"Maintenant, même à la maison tu as peur", s'alarme Hassan Shérif, un jeune Egyptien gay dont la crainte d'être inquiété par les autorités a décuplé depuis l'arrestation dans un hammam du Caire de 26 hommes soupçonnés d'homosexualité et poursuivis pour "débauche".
Habitués à se faire discret dans un pays où seul 3% de la population estime que "la société doit accepter l'homosexualité" --selon un sondage publié en 2013 par le centre de recherches américain Pew--, ce médecin de 32 ans redoute d'être à son tour victime de la répression ciblant la communauté gay.
Cette chasse aux sorcières s'est intensifiée depuis que l'ex-chef de l'armée et actuel président Abdel Fattah al-Sissi a destitué l'islamiste Mohamed Morsi en juillet 2013.
"Nous vivons constamment dans la peur et l'angoisse. De toute ma vie, je n'ai jamais ressenti ça", poursuit M. Shérif, qui habite un appartement du Caire avec son compagnon et s'exprime sous un pseudonyme.
Les images de la dernière descente policière, diffusées sur une chaîne de télévision privée et montrant les prévenus à moitié nus, portant seulement leurs sous-vêtements, le hantent toujours. M. Shérif explique s'être déjà rendu dans cet établissement, mais dément les accusations "d'orgies sexuelles" lancées par les autorités et les médias.
- Arrestation médiatisée -
Les 26 hommes arrêtés lors de ce raid du 7 décembre sont actuellement jugés pour "débauche" et une nouvelle audience du procès est prévue dimanche. La journaliste qui a filmé l'intervention, Mona Iraqi, s'était targuée d'avoir dénoncé le hammam à la police, après avoir découvert son existence au cours d'une enquête sur le sida.

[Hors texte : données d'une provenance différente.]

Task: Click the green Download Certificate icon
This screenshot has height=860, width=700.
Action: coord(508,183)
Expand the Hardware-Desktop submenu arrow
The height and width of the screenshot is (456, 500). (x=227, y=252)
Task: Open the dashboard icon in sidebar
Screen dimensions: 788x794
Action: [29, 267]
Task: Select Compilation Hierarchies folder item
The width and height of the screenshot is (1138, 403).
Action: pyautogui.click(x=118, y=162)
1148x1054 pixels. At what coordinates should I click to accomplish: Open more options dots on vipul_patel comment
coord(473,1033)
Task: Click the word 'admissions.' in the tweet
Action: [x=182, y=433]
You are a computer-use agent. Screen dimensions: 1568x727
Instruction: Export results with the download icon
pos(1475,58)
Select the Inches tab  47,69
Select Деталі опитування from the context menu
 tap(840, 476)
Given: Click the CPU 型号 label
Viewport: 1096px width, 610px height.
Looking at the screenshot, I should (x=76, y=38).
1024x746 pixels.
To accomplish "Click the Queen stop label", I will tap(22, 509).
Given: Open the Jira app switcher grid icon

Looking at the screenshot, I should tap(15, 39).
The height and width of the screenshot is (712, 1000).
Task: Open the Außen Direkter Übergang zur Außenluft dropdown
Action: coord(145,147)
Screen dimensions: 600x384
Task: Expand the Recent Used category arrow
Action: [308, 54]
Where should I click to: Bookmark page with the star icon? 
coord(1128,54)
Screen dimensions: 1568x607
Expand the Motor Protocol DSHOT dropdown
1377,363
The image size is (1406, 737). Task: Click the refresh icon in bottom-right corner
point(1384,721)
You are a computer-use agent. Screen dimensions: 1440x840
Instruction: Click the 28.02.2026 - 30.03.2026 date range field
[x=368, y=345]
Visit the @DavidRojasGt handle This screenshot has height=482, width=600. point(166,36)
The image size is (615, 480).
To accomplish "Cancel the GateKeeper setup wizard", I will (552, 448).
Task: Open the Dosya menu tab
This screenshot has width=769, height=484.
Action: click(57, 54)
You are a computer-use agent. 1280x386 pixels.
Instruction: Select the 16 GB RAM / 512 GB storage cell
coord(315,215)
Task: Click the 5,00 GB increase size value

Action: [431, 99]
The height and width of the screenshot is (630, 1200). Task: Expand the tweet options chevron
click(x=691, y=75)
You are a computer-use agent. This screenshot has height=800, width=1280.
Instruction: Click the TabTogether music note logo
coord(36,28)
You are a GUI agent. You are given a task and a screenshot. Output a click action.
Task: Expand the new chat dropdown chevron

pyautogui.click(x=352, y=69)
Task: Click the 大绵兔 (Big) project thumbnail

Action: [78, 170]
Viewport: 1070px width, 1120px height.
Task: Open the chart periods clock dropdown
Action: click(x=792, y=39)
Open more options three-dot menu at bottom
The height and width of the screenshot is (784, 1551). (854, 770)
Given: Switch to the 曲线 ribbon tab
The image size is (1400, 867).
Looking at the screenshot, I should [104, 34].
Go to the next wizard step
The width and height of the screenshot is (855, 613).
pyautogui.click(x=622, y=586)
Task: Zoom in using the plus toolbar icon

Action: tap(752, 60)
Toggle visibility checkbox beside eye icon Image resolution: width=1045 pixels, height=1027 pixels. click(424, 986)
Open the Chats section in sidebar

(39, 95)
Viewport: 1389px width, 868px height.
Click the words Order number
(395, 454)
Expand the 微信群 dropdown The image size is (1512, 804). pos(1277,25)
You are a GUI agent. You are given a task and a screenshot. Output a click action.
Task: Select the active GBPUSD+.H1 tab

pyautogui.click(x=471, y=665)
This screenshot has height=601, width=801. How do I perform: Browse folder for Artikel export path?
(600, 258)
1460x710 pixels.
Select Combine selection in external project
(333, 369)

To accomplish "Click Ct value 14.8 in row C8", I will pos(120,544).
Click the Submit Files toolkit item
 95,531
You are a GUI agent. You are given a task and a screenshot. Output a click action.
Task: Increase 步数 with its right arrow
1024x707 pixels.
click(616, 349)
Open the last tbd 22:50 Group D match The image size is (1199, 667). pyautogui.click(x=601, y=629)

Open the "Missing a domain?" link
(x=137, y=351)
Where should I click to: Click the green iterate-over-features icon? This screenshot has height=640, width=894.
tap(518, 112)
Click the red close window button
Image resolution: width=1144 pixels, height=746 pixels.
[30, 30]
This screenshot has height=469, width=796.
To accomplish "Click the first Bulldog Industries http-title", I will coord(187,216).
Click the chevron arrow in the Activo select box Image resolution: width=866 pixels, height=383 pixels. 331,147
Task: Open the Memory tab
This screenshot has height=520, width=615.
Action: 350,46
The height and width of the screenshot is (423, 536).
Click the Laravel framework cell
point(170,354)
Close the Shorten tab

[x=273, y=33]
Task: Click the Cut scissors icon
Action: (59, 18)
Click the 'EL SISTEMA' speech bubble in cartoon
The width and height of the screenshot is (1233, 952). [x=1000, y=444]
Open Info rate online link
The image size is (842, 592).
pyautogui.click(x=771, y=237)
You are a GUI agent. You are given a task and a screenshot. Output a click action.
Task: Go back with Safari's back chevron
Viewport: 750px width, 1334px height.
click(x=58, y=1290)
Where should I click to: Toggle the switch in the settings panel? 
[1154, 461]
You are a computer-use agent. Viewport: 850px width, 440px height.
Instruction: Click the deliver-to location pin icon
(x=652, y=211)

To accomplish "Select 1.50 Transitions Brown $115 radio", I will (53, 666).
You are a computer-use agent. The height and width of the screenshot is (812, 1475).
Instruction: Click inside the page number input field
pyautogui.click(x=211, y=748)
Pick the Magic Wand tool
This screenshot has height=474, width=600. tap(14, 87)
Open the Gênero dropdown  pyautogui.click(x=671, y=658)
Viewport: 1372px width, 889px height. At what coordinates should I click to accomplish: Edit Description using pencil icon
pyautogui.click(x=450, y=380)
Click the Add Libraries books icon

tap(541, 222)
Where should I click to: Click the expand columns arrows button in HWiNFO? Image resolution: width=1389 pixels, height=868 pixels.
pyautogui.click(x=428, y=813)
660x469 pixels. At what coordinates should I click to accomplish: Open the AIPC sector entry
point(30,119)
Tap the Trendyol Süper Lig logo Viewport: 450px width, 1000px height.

Cette affaire est loin d'être un cas isolé: fin décembre, huit hommes ont ainsi été condamnés à un an de prison après être apparus dans une vidéo filmée, selon le parquet, lors d'un "mariage gay".
Si la loi égyptienne n'interdit pas formellement l'homosexualité, plusieurs personnes ont été condamnées ces dernières années pour "débauche" dans des procès qui ont défrayé la chronique.
Et dans un pays où l'homosexualité reste décriée, le gouvernement peut multiplier les exactions sans craindre l'opinion publique. L'ONG Human Rights Watch accusait en septembre les autorités d'avoir "à plusieurs reprises arrêté, torturé et détenu des hommes soupçonnés de conduite homosexuelle".
De nombreux gays et militants expliquent l'intensification de cette répression par la volonté du nouveau pouvoir de se montrer encore plus soucieux du respect des bonnes m?urs que les Frères musulmans, le groupe islamo-conservateur de M. Morsi, dont les sympathisants sont la cible d'une sanglante répression ayant fait plus de 1.400 morts.
- 'Plus islamique que les islamistes' -
Dalia Abdel Hamid, experte de l'Initiative égyptienne pour les droits individuels (EIPR), parle ainsi de "répression systématique", alors que plus de 150 personnes ont été arrêtées depuis novembre pour des accusations de débauche ou de prostitution.
"L'Etat essaye de prouver qu'il est plus islamique que les islamistes", avance-t-elle.
Une position qui n'est pas pour déplaire aux autorités religieuses. "Il y a une différence entre les libertés et la décadence", assène Abbas Shoman, un représentant d'Al-Azhar, l'une des plus prestigieuses institutions théologiques de l'islam sunnite. "Si le pouvoir et le président n'interdisent pas une telle turpitude, quelle est leur fonction?", poursuit-il.
Dans ce contexte, les homosexuels font profil bas. "Je me souviens de l'époque où tout le monde allait aux mêmes fêtes et fréquentait les mêmes endroits () aujourd'hui, on reste en petit groupe", regrette M. Shérif, en couple depuis sept ans.
De son côté, Bouthaina Halim, écrivain lesbienne de 34 ans, qui s'exprime sous un pseudonyme, juge les dernières arrestations "inquiétantes."
"Cela montre que nous sommes moins protégés que nous le pensons", affirme Mme Halim, qui a révélé son homosexualité à ses amis à l'âge de 18 ans.
Pour elle, l'avenir de la communauté s'annonce "extrêmement triste". Être gay en Egypte, "c'est une lutte constante", résume-t-elle. "Pas seulement pour nous ajuster à l'espace que nous concède l'Etat, mais aussi une lutte interne, pour réaffirmer que nous avons le droit de disposer de notre corps."